Make sure you are aware what the consequences will be of removing a machine from the rotation and consider who needs to be aware of potential downtime. In particular, removing a single-point-of-failure machine will result in downtime.

AWS

  1. Log into the AWS console, select the correct environment and go to the EC2 service
  2. Locate the instance and confirm it’s the correct one by either instance ID or private IP address
  3. Select Terminate from the Actions -> Instance State menu
  4. The AWS Auto Scaling Group will reprovision the instance automatically

Carrenza

  1. Schedule downtime for your host in Icinga using our Fabric scripts. This will prevent Icinga from alerting while you reprovision the machine:

    fab $environment nagios.schedule_downtime:mybox-2.somevdc.production,20
    
  2. Stop the machine in the vCloud Director.

  3. Delete the machine in the vCloud Director.

  4. Remove the certificate for the relevant machine on the organisation’s Puppet master, e.g.

    sudo puppet cert clean mybox-2.somevdc.production
    
  5. Ensure that the Puppet master will sign the certificate for the newly reprovisoned VM; after 5 minutes the Puppet client will timeout and you would need to initiate the signing request again manually.

    An easy way to do this is to run the following loop on puppetmaster-1.management and monitor the output:

    screen
    while true; do sudo puppet cert sign --all; sleep 10; done
    

    Don’t forget to kill the screen session when you’re done.

  6. Reprovision the box using the “Launch VMs” Jenkins job in the enviroment’s deploy Jenkins instance.

  7. Remove any entries for the box from your SSH ~/.ssh/known_hosts file.

  8. Wait for the box to run Puppet so you can log in. It make take a few minutes before you can SSH into the box:

    until ssh mybox-2.somevdc.production; do sleep 10; done
    
  9. Check /var/log/userdata.log for Puppet run errors, and perhaps re-run Puppet manually to assert that all’s well:

    sudo less /var/log/userdata.log
    govuk_puppet -v
    
  10. Check all the services are running as expected, and if so, remove the downtime from Nagios (this can be done from the “Downtime” link in the left-hand sidebar).

Note

If you are still unable to connect to the newly reprovisioned VM after a long period of time (e.g. 20 minutes), try connecting to the machine’s console from the vCloud Director.
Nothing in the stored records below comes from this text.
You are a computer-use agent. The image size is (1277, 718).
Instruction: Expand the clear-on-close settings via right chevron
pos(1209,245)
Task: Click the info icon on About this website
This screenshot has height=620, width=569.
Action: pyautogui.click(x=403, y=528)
VMs have been known to wait at the Grub bootloader screen; if this is the case, press the enter key in the console to start Linux.
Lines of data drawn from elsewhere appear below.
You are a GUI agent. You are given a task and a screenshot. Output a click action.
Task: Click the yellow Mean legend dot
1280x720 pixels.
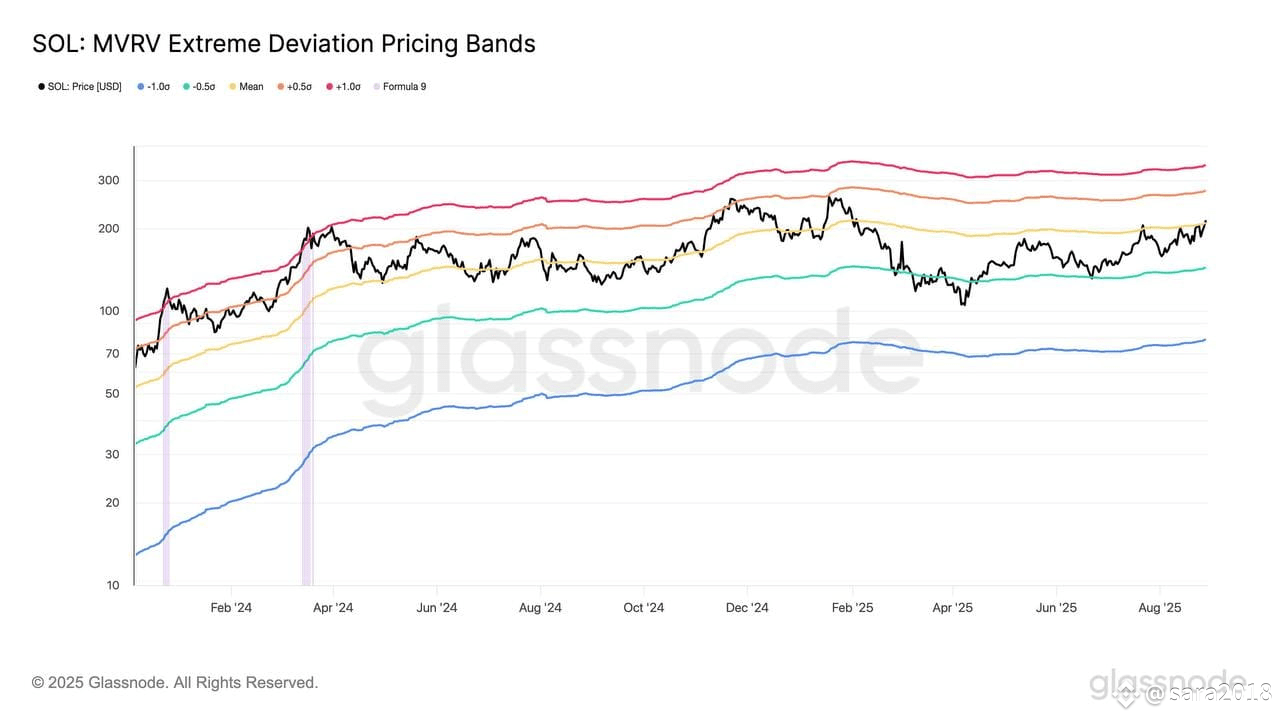233,87
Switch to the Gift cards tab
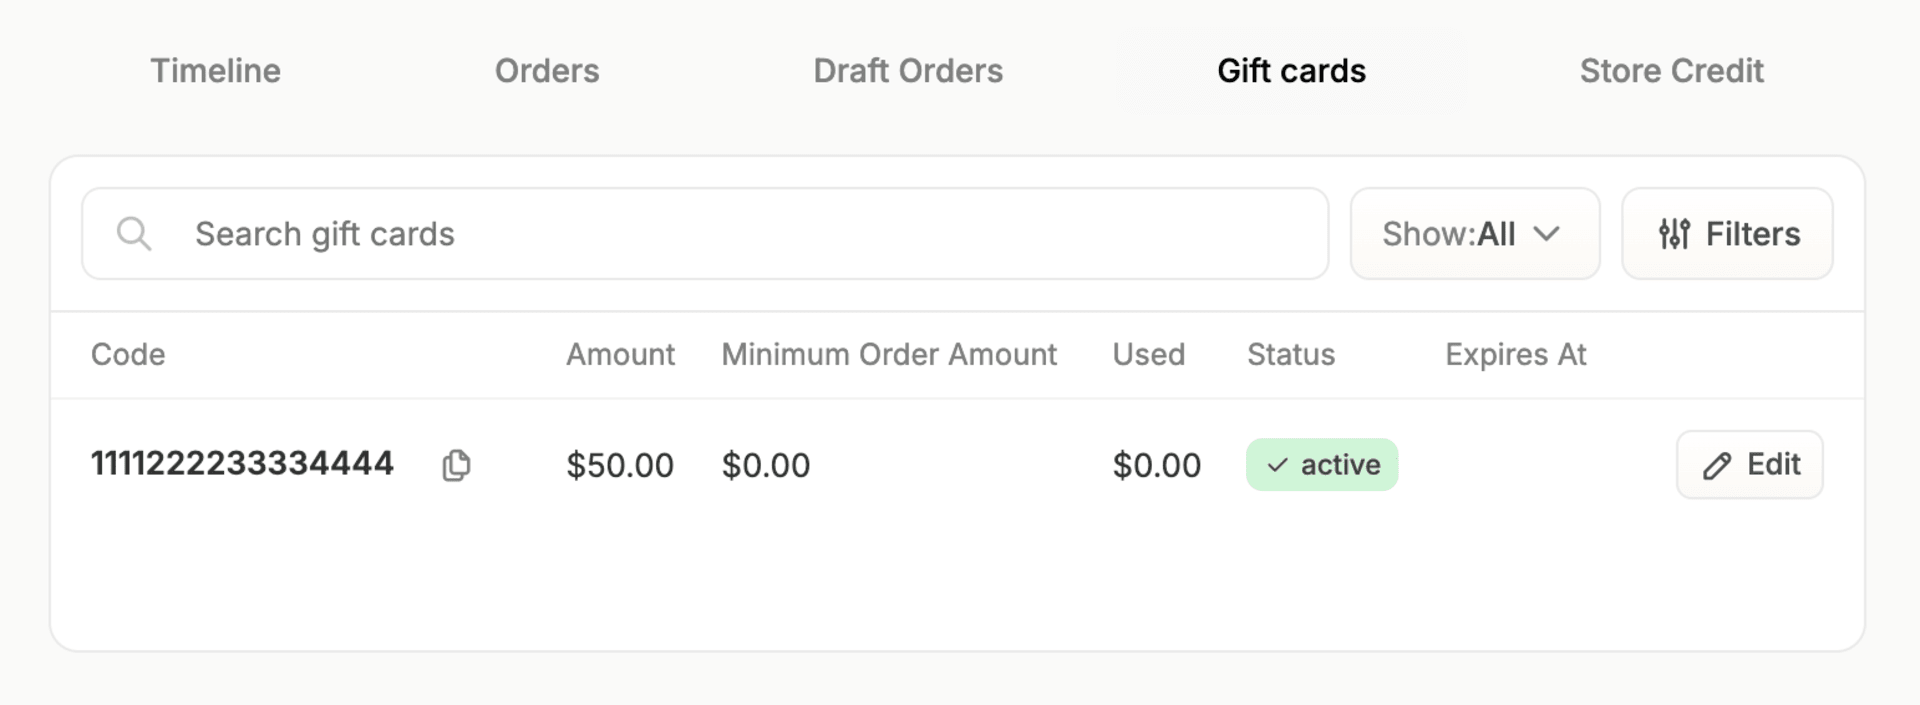 [x=1290, y=70]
You won’t be able to connect to the Flash console if you’re using the “emergency” SSH tunnel to access vCloud.

This page was last reviewed on 27 June 2019. It needs to be reviewed again on 27 December 2019 by the page owner #govuk-2ndline .
This page was set to be reviewed before 27 December 2019 by the page owner #govuk-2ndline. This might mean the content is out of date.